God, mark us with grace and blessing! Smile! The whole country will see how you work, all the godless nations see how you save. God! Let people thank and enjoy you. Let all people thank and enjoy you. Let all far-flung people become happy and shout their happiness because you judge them fair and square, you tend the far-flung peoples. God! Let people thank and enjoy you. Let all people thank and enjoy you. Earth, display your exuberance! You mark us with blessing, O God, our God. You mark us with blessing, O God. Earth’s four corners—honor him! (Psalm 67 MSG)
As I read this Psalm today, I was caught by the many times David repeated the words "thank and enjoy you" as he related how the hearts of the people should be toward their faithful God. What does it mean to be "marked with God's blessing"? I think it may consist of a variety of things, but there are some which come to mind as I contemplate some of the reasons I am thankful to God and enjoying his activity in my life - yours may be different, but they are indeed similar. Some are grateful for the tremendous deliverance from life-dominating addictions which held them in their grip for long periods. Others may be extremely grateful for the child of blessing God allowed to come after long years of trying, waiting, and living with hopeful expectation. Regardless of the "reasons" for our gratefulness, there is something consistently evident "behind" our gratefulness - God's blessings!
Our psalmist points out a couple of things we will do well to consider this morning:
1. God's work in our lives is to save us - sometimes from the acts of our own doing and other times from the actions of others. His intervention in our lives is what has kept us safe. He has chosen to "mark us" with his salvation - but also with his protection. Scripture declares over and over - God is our shelter, our strong tower, our protector, and our fortress. If you have ever tried to shelter yourself from the attacks of another, you might just have experienced a little bit of frustration by just how inadequate your own "protective devices" have been. God's "business" is to save - first from our own destructive self-willed sinful state, then from those things and people who will keep us from enjoying this position of grace.
2. God's actions involve judgment - fair, truthful, and deliberate. Yet, his judgment is never without mercy. If we look at Old Testament stories of God's judgment, we will see such evidence of his mercy. For example, when Lot and his family were caught up in living in an ungodly place - the regions of Sodom and Gommorah - God sent a messenger to offer the opportunity for grace, long before he sent his judgment upon the city. When Nineveh was on the verge of judgment, God prepared a messenger - Jonah. It took Jonah a while to get with God's plan, but in the end, an entire city was changed! God is "fair" - not in the sense we might evaluate fairness - but in consistency with his character. You see, God cannot allow sin to go "unnoticed" just because he also has the character trait of grace.
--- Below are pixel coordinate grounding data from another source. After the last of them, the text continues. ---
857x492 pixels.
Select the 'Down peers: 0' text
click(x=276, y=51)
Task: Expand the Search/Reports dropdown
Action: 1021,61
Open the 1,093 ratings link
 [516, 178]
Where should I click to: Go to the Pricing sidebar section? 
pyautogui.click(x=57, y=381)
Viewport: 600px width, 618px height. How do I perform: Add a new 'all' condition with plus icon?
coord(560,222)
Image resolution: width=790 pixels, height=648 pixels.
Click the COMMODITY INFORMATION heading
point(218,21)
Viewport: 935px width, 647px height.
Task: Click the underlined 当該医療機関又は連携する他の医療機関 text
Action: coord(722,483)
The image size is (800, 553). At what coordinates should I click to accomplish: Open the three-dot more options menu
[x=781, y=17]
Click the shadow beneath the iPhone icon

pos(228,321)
His holiness cannot commune with sin - therefore, sin must be judged. Yet, in judgment the gift of grace is preeminent.
3. God "tends" his people. I think of this "tending" much like the actions of my Dad when he'd garden. As he "tended" the garden, some weeds were plucked out, branches trimmed, dead leaves turned into the soil to give it back nourishment to continue to feed the growth around it, and water added so life could be preserved. He could turn the most alkaline and hard soil into the richest of gardens in a matter of weeks, just by his tending it. God is much like my Dad (or Dad was probably much like my God!) - he might pluck a little here and there, turn a little "deadness" into life again, and give us plenty of "life-giving water" to keep us alive and prospering. In his "tending", he is constantly vigilant to bring forth growth - newness and freshness - never letting us grow stale, withering away without care.
No wonder our psalmist encourages all the four-corners of the world to celebrate with exuberance! To thank God and enjoy him fully! Isn't it about time we did the same? Just sayin!